Review: QUAKE II
Undeniably the most popular genre in the modern videogames industry, first-person shooters (FPS) titles owe a debt of gratitude to a number of 1990s titles. QUAKE II is one such landmark release; a perfect mix of visceral violence and logical puzzle solving all wrapped-up in a technically astounding 3D package. QUAKE II promoted videogame design that was a generation ahead of its peers and leaves its mark on the genre even sixteen years after release.
It’s fitting then, that in the era of stereoscopic 3D evolution, QUAKE II should be presented as one of the most forward-think?ng FPS titles currently in the virtual reality space. An officially sanctioned mod that has made QUAKE II compatible with the Oculus Rift headset – and requiring minimal technical know-how – shows that creating 3D worlds is no longer just about throwing around polygons, it’s about creating a space with intrigue and suspense, and more importantly ensuring that the window dressing doesn’t get in the way.

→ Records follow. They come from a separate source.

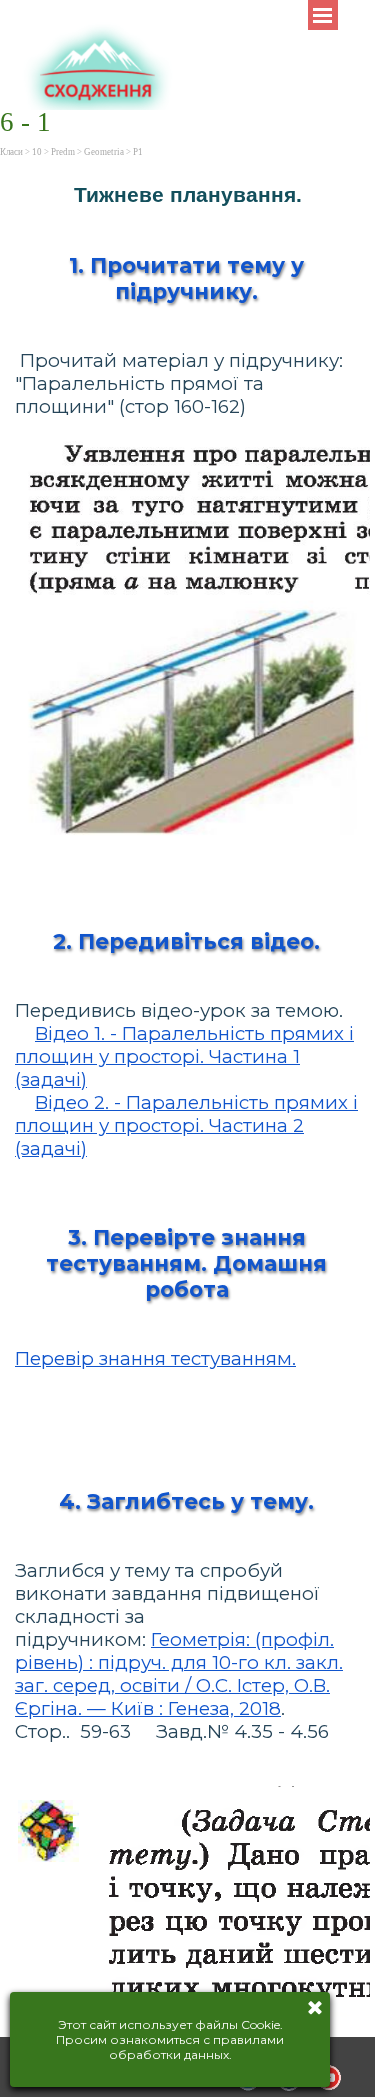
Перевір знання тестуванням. (155, 1358)
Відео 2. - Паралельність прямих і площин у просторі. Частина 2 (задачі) (186, 1125)
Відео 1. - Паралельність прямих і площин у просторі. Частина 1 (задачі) (184, 1056)
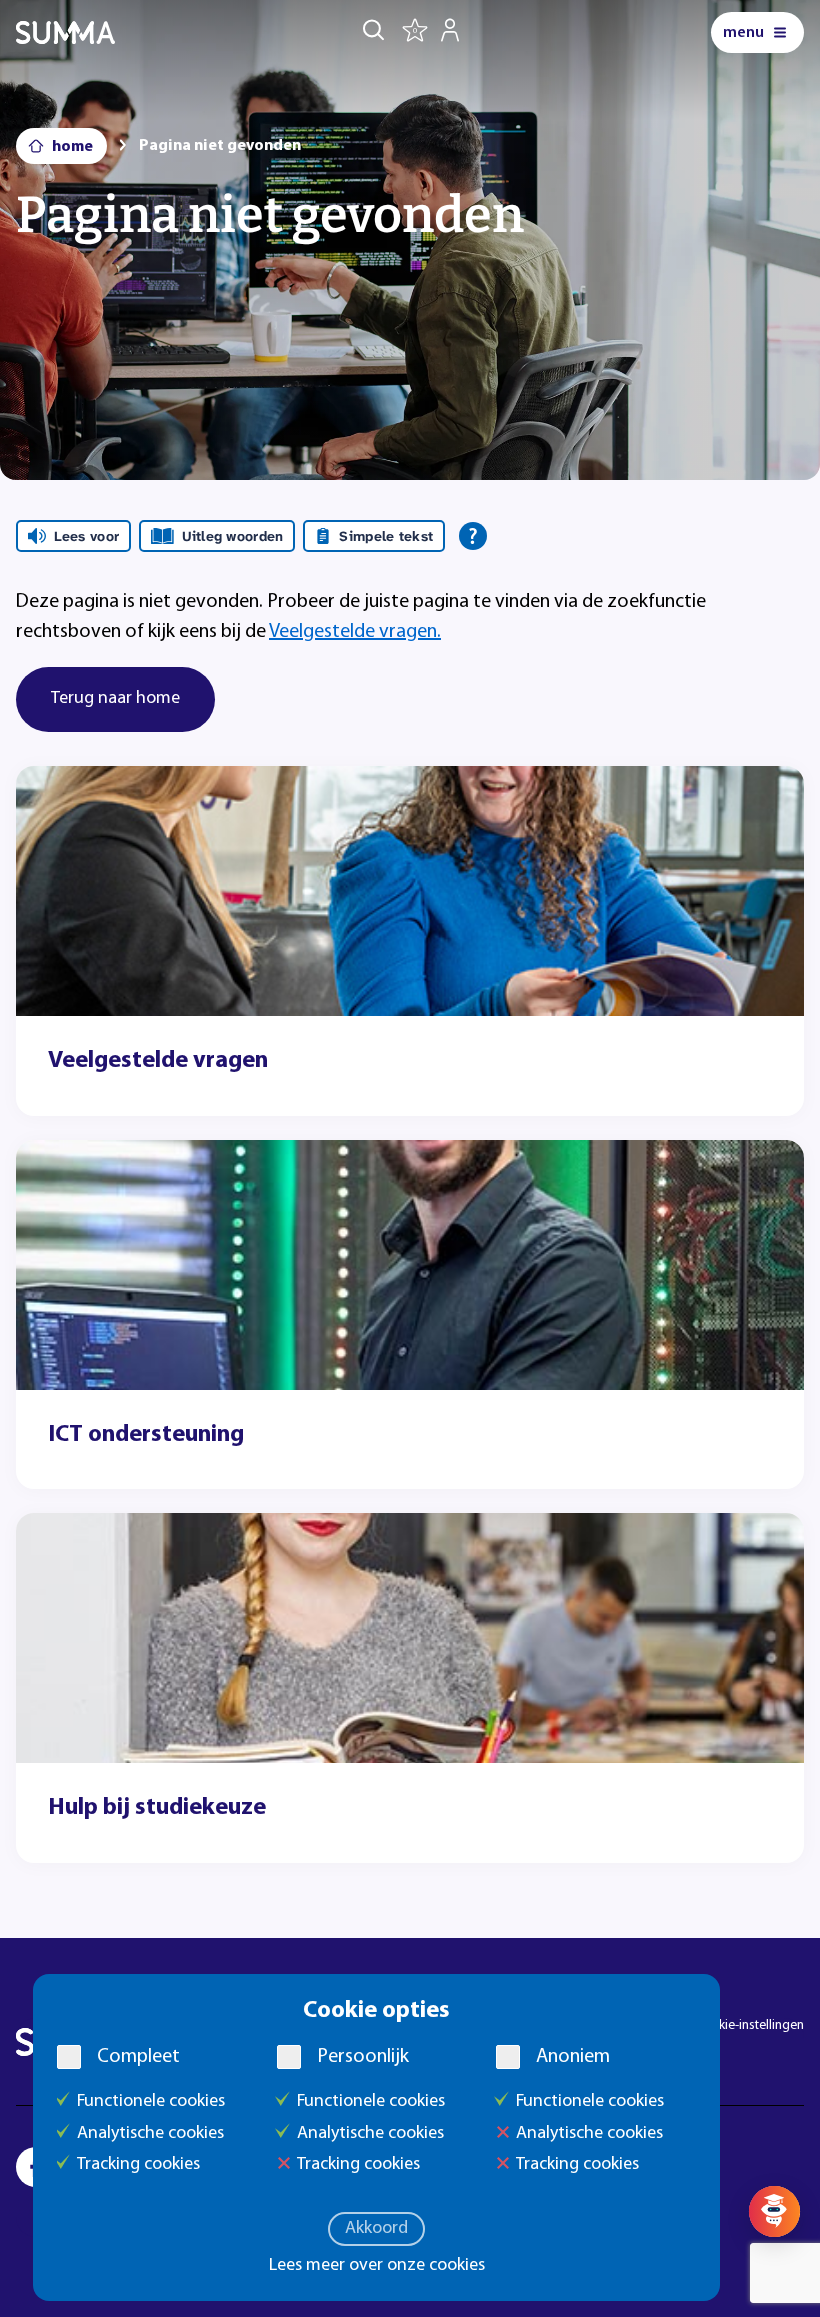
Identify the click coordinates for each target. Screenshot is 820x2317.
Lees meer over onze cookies (377, 2266)
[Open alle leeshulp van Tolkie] (473, 536)
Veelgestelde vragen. (355, 632)
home (72, 147)
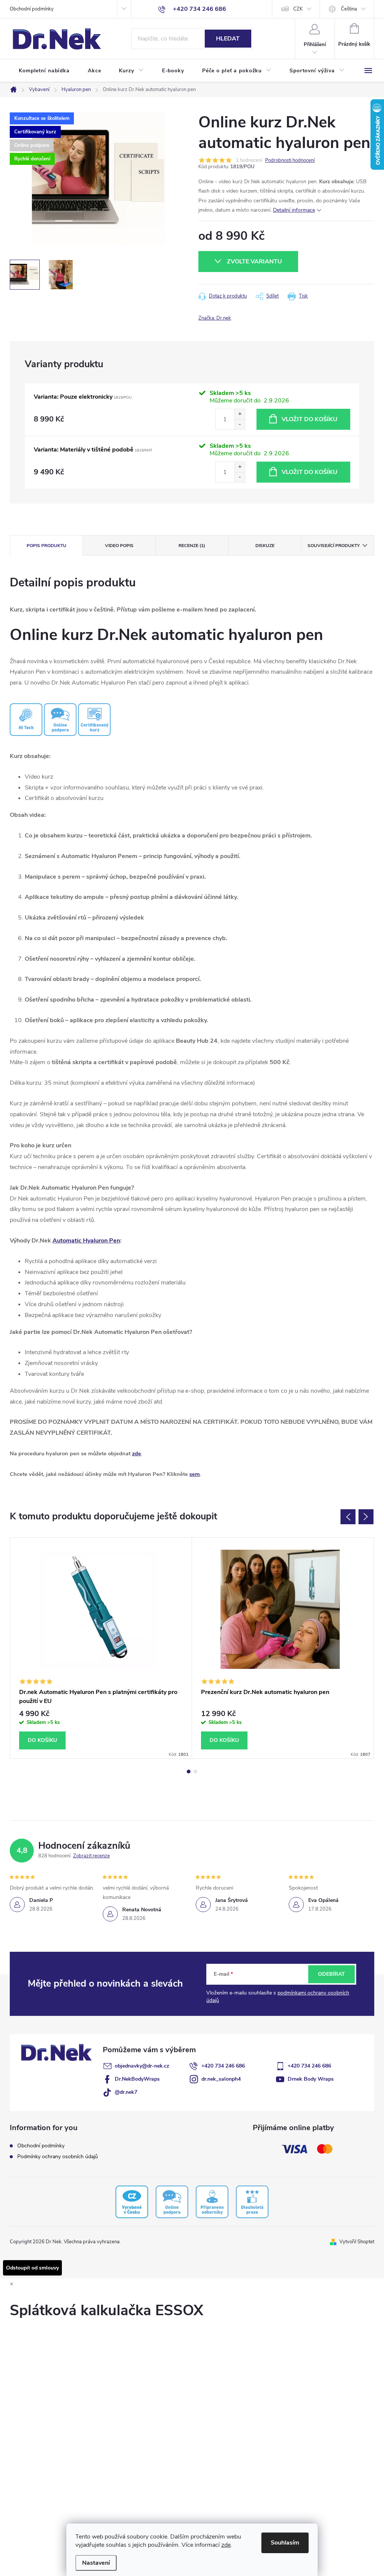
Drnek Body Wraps (311, 2079)
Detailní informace (294, 210)
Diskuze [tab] (264, 546)
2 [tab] (195, 1771)
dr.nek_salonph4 (221, 2079)
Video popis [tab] (119, 546)
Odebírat (331, 1974)
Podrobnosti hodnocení (290, 160)
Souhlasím (285, 2543)
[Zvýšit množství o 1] (239, 414)
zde (226, 2545)
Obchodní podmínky (32, 9)
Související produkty (334, 546)
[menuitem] (44, 70)
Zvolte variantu (254, 261)
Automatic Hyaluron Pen (86, 1240)
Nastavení (96, 2563)
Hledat (228, 38)
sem (194, 1474)
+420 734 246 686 (223, 2065)
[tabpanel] (101, 1648)
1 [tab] (188, 1771)
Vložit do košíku (310, 419)
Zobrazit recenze (91, 1855)
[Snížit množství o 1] (239, 424)
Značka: (214, 318)
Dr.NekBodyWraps (137, 2079)
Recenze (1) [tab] (191, 546)
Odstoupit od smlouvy (32, 2267)
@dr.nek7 (126, 2092)
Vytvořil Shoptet (356, 2241)
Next (366, 1516)
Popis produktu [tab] (46, 546)
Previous (348, 1516)
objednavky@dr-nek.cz (142, 2065)
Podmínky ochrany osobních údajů (57, 2156)
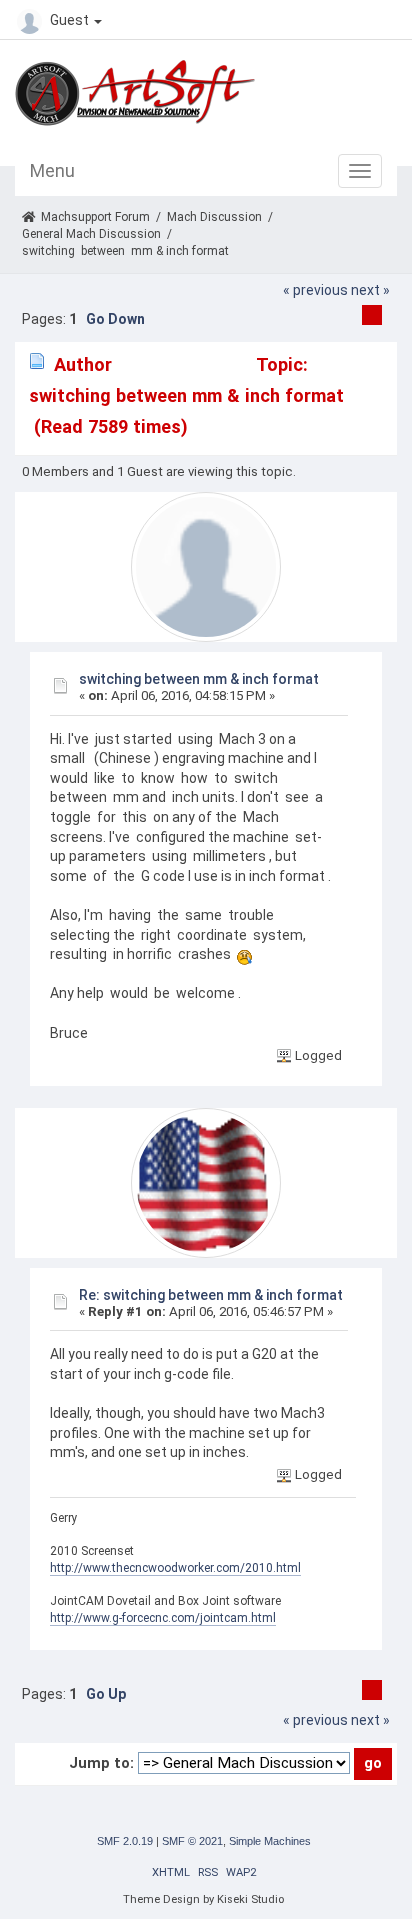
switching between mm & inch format (199, 679)
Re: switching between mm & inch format (211, 1295)
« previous (315, 290)
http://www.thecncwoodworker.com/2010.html (175, 1568)
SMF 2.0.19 (125, 1841)
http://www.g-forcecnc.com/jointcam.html (163, 1618)
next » (370, 290)
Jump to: (101, 1763)
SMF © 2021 (192, 1841)
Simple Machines (270, 1841)
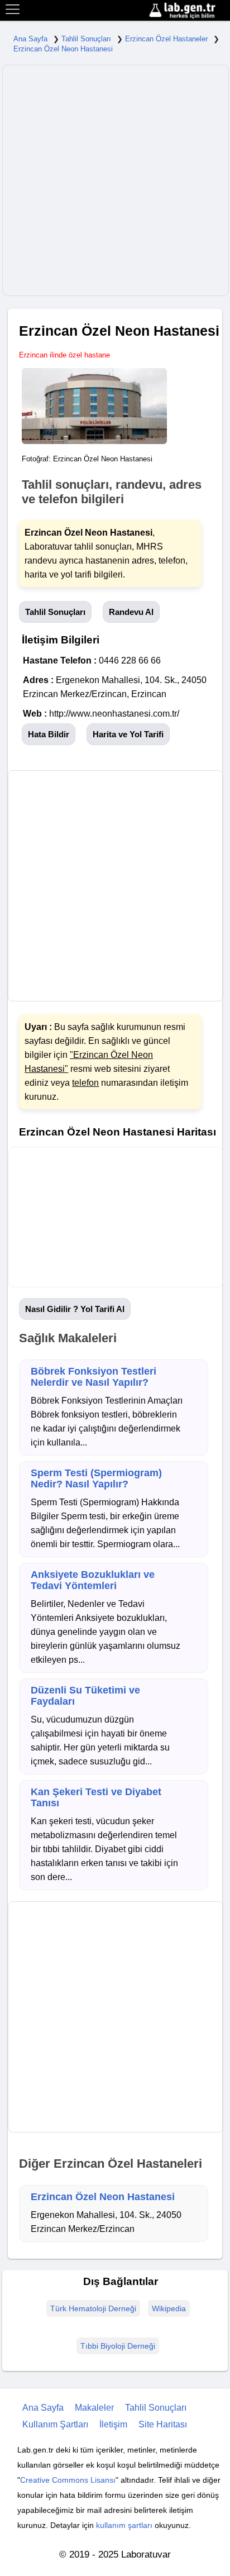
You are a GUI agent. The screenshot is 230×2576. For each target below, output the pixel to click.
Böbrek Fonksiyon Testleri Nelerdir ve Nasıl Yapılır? (93, 1377)
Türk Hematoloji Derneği (93, 2308)
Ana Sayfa (30, 39)
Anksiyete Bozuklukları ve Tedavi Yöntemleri (93, 1580)
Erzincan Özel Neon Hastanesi (63, 49)
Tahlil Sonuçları (86, 39)
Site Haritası (162, 2424)
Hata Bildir (48, 734)
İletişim (113, 2424)
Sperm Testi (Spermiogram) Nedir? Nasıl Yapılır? (96, 1478)
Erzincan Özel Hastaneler (166, 39)
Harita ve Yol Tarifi (128, 734)
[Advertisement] (115, 180)
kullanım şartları (124, 2525)
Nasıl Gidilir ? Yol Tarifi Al (74, 1309)
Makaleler (94, 2407)
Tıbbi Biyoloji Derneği (117, 2345)
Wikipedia (169, 2308)
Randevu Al (131, 612)
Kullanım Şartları (55, 2424)
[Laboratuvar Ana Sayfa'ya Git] (188, 11)
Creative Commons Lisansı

QUAKE II’s world is the same now as it’s always been of course, though a modern high-resolution texture pack (also given the seal of approval by id Software) does smooth things out considerably. Where QUAKE II makes its efforts to counteract the degree of separation between player-and-world experienced through the use of a HUD: rather than simply opting to place the information on the forward most layer, QUAKE II displays its health, ammo and other information on translucent hovering menus, thus eliminating any interference with the videogame world. It’s a simple but incredibly effective design decision; one that’s likely to become common place in titles specifically designed for virtual reality headsets.
Of course QUAKE II isn’t without fault, both mechanically and in it’s adaptation to virtual reality. Some may say that its gameplay is shallow, but in actual fact this is not the case; the seemingly lifeless nature of much of its design is due to a disconnect from the threadbare storyline which only occurs between levels. There’s no denying that QUAKE II is an old videogame and it wears its age boldly; an era where technical limitations forced clever thinking in design execution, but one also where the demands for suspension-of-disbelief were much greater. In this same regard, the occasional disconnect of the player’s arms from the bottom of the screen is just as jarring as you might imagine; a result of a videogame modified for technology it was never meant to be used with.
Despite its flaws QUAKE II is still a fantastic videogame and a wonderful virtual reality experience. Its maze like level design and unforgiving combat place demands on the player that simply wouldn’t exist in modern videogames and its adrenaline pumping rock soundtrack keeps you on the edge of your seat when the action heats-up. For those willing to break through its tough exterior QUAKE II provides a dense and chilling science-fiction horror atmosphere in its virtual reality world, and one that exceeds the depths of many modern creations.